# Stored items
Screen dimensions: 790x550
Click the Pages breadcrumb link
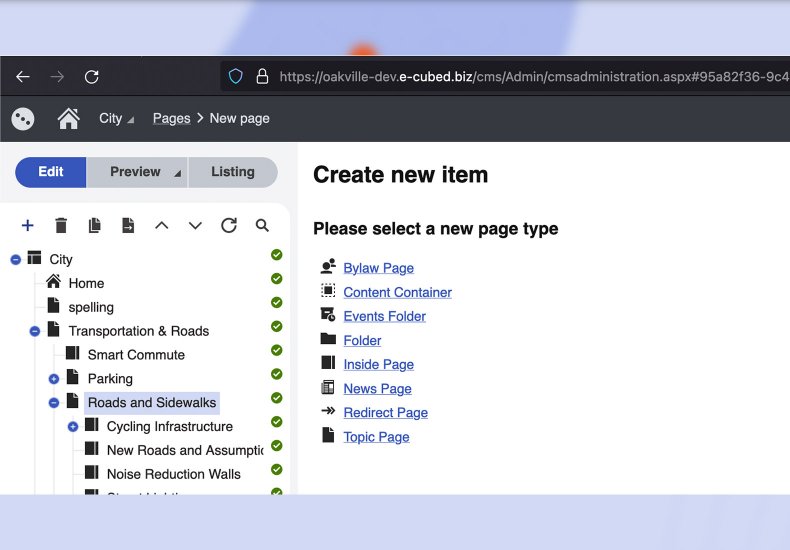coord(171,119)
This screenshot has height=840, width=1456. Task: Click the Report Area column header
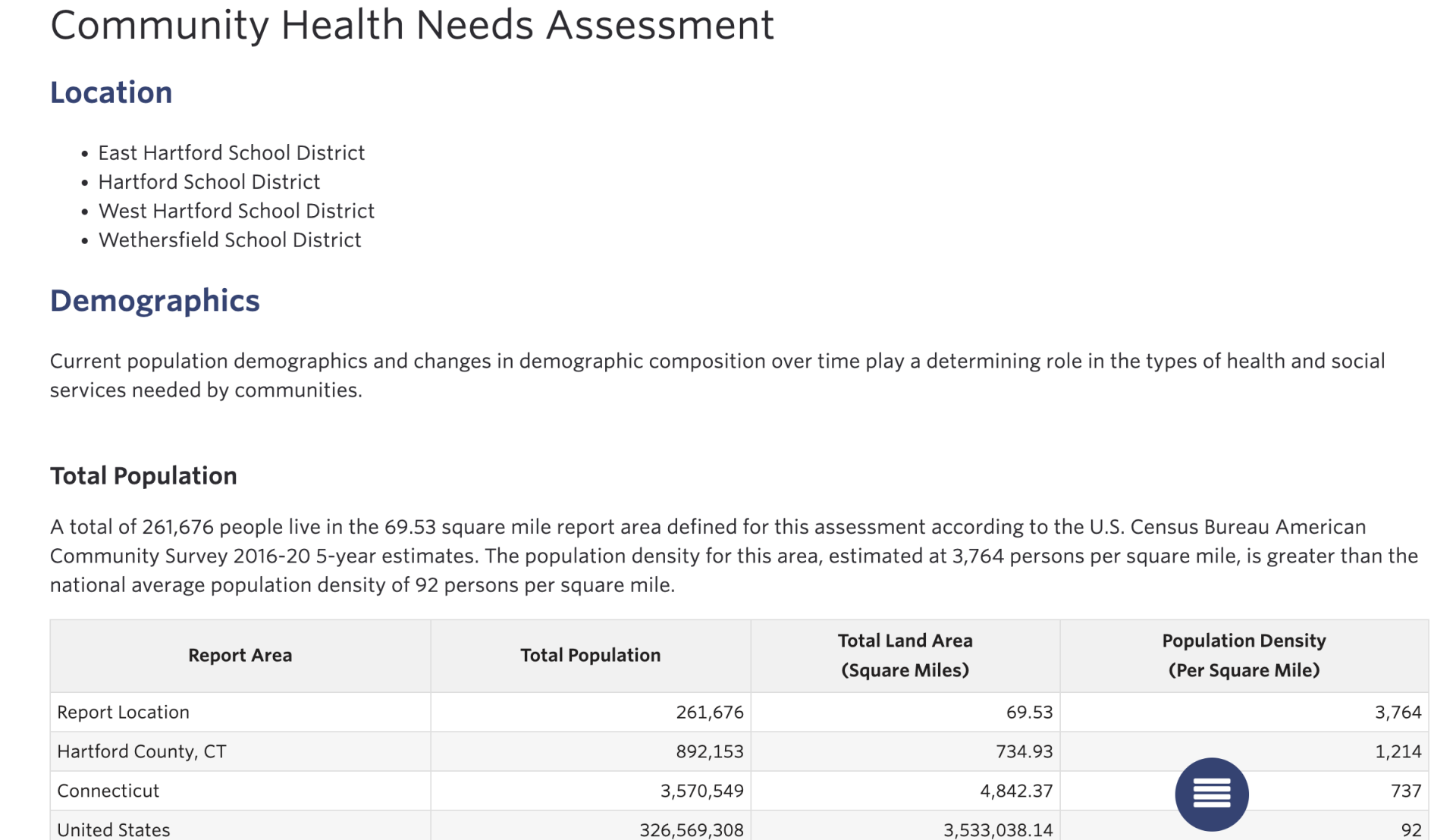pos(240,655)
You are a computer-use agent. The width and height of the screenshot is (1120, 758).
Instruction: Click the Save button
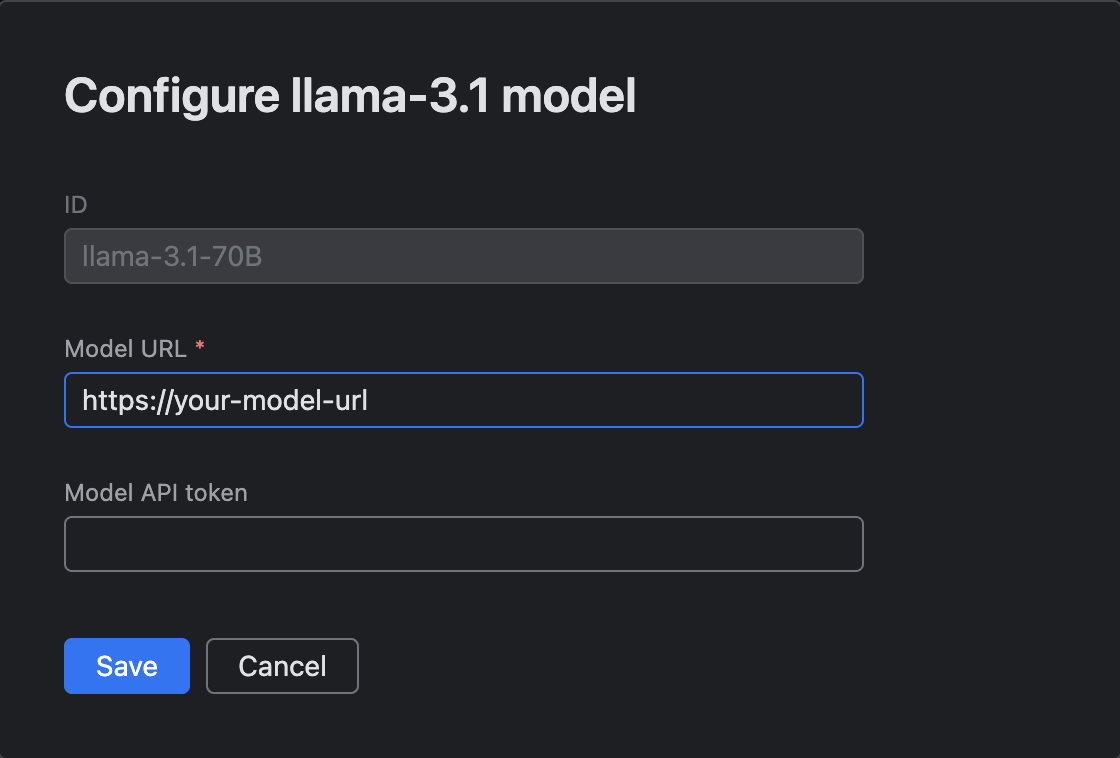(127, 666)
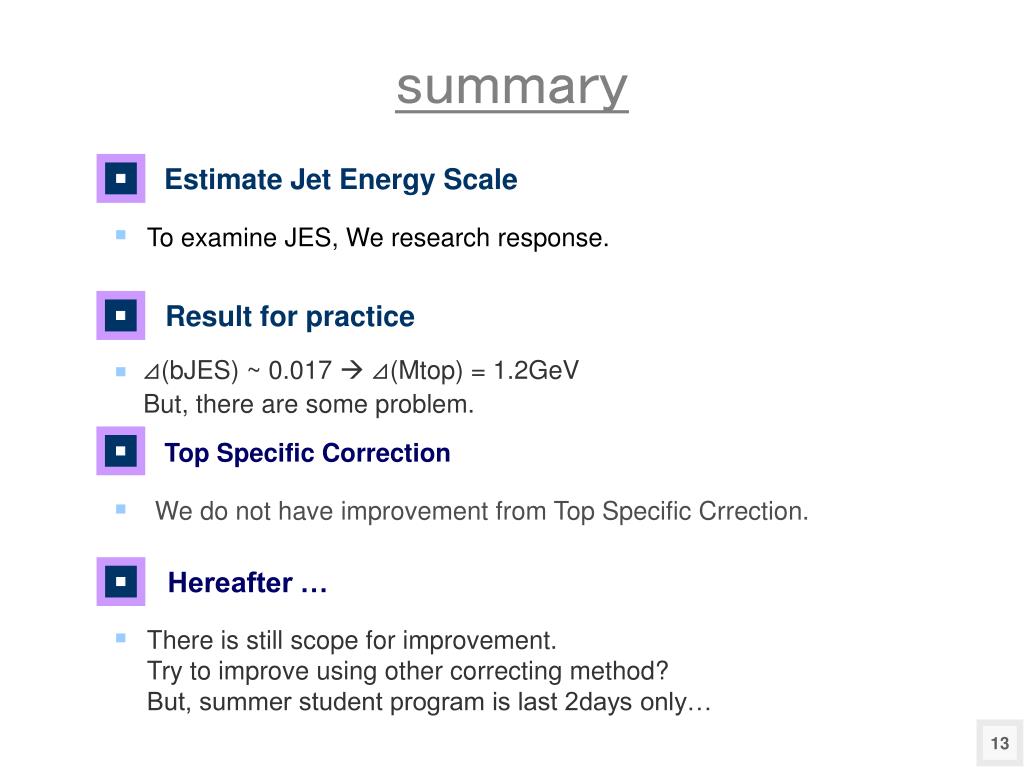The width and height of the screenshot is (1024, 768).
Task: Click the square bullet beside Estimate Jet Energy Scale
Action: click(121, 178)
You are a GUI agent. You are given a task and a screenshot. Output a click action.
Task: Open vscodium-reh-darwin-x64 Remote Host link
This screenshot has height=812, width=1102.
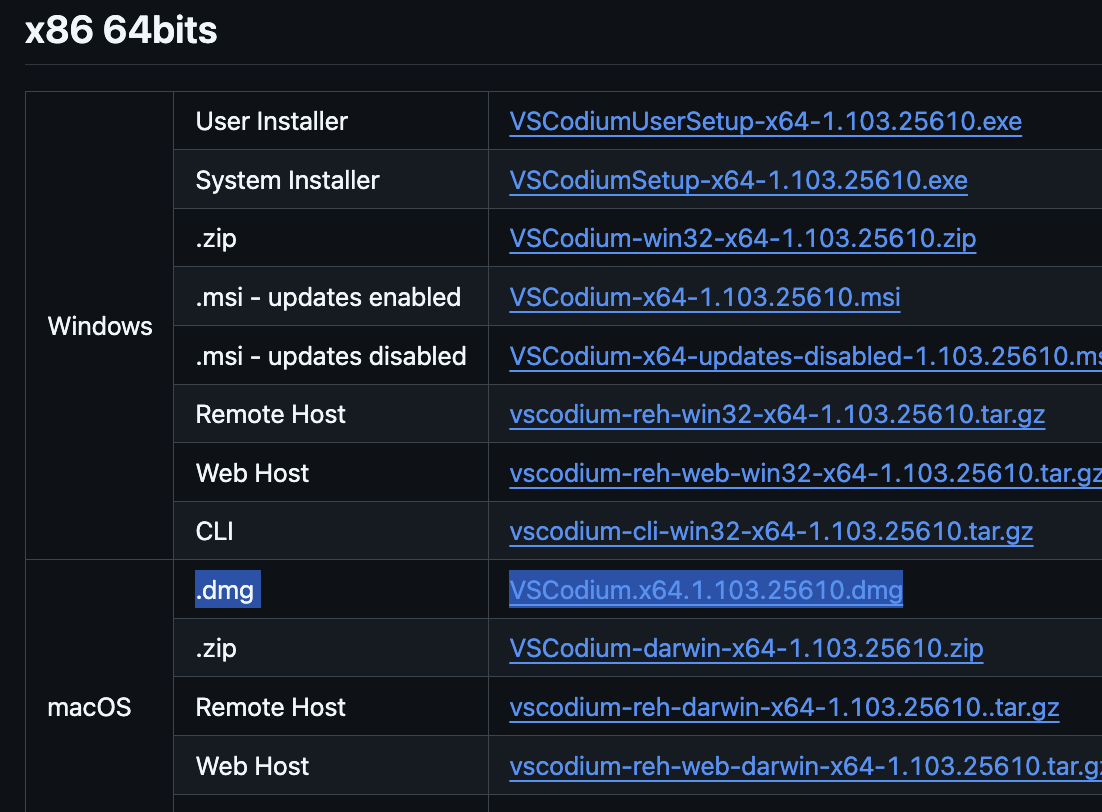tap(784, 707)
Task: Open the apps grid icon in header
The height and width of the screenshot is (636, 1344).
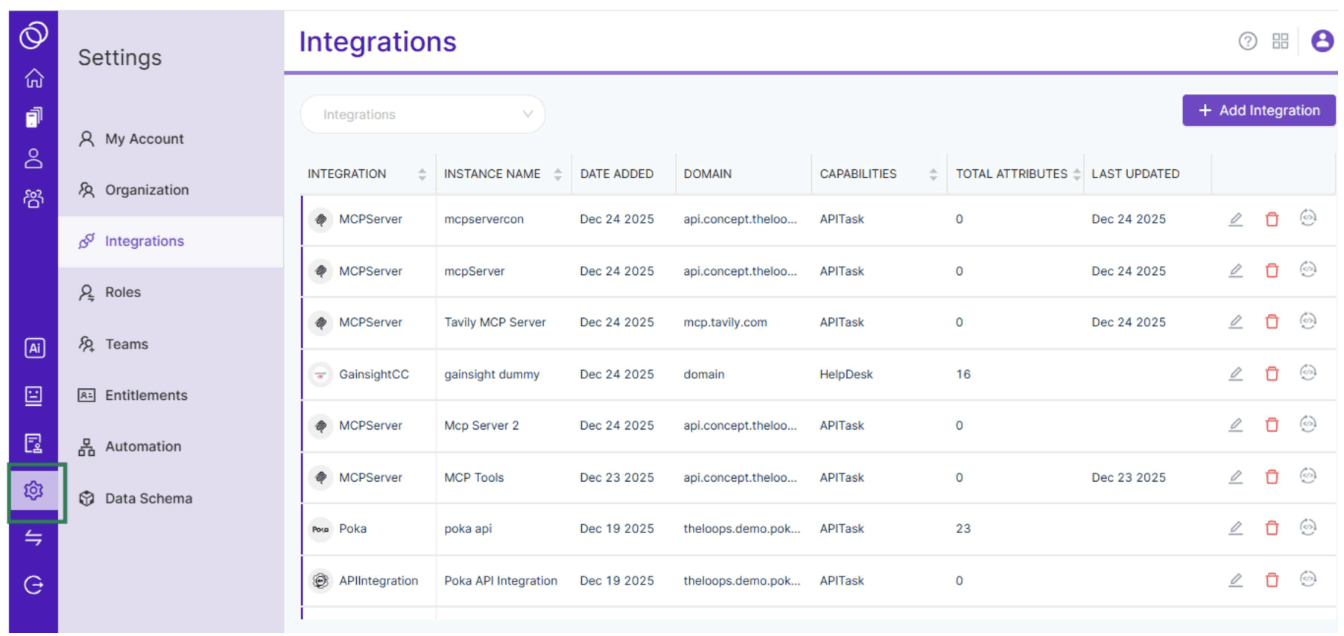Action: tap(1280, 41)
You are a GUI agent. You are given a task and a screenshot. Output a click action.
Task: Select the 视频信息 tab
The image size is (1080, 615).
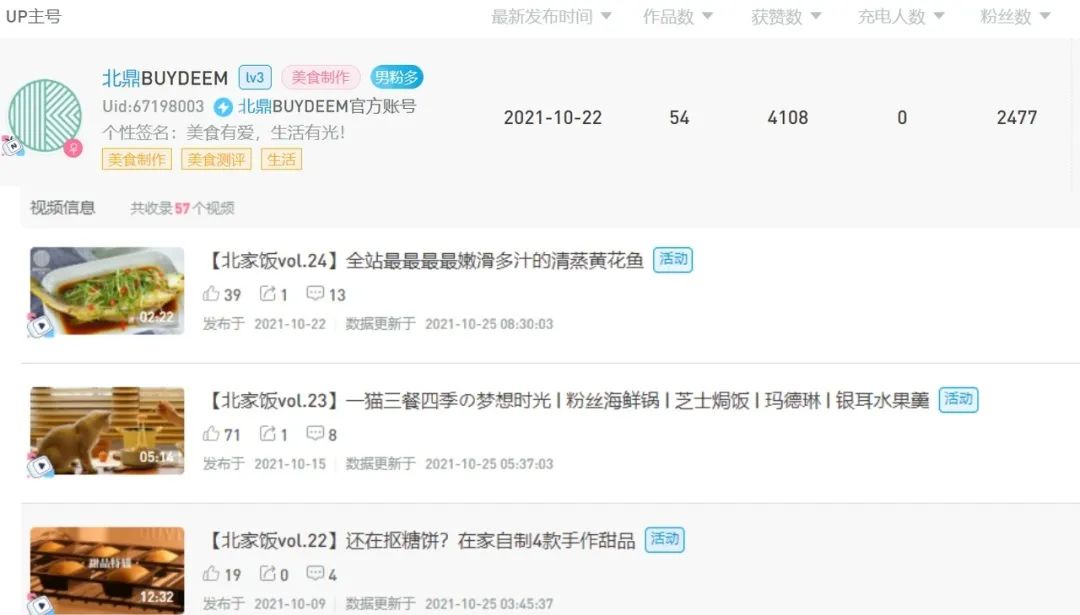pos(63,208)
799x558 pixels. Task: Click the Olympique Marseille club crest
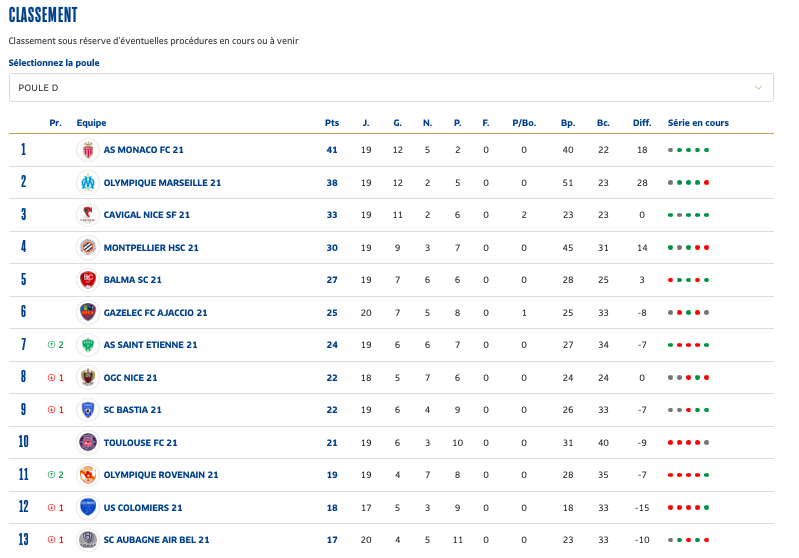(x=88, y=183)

# What the task requires
Your output must consist only of the lines from the line with "799x558 pixels. Task: Click" through the final line of the data, both included, reproduced exactly and free of pictures.

# Solution to this problem
799x558 pixels. Task: Click the Olympique Marseille club crest
(x=88, y=183)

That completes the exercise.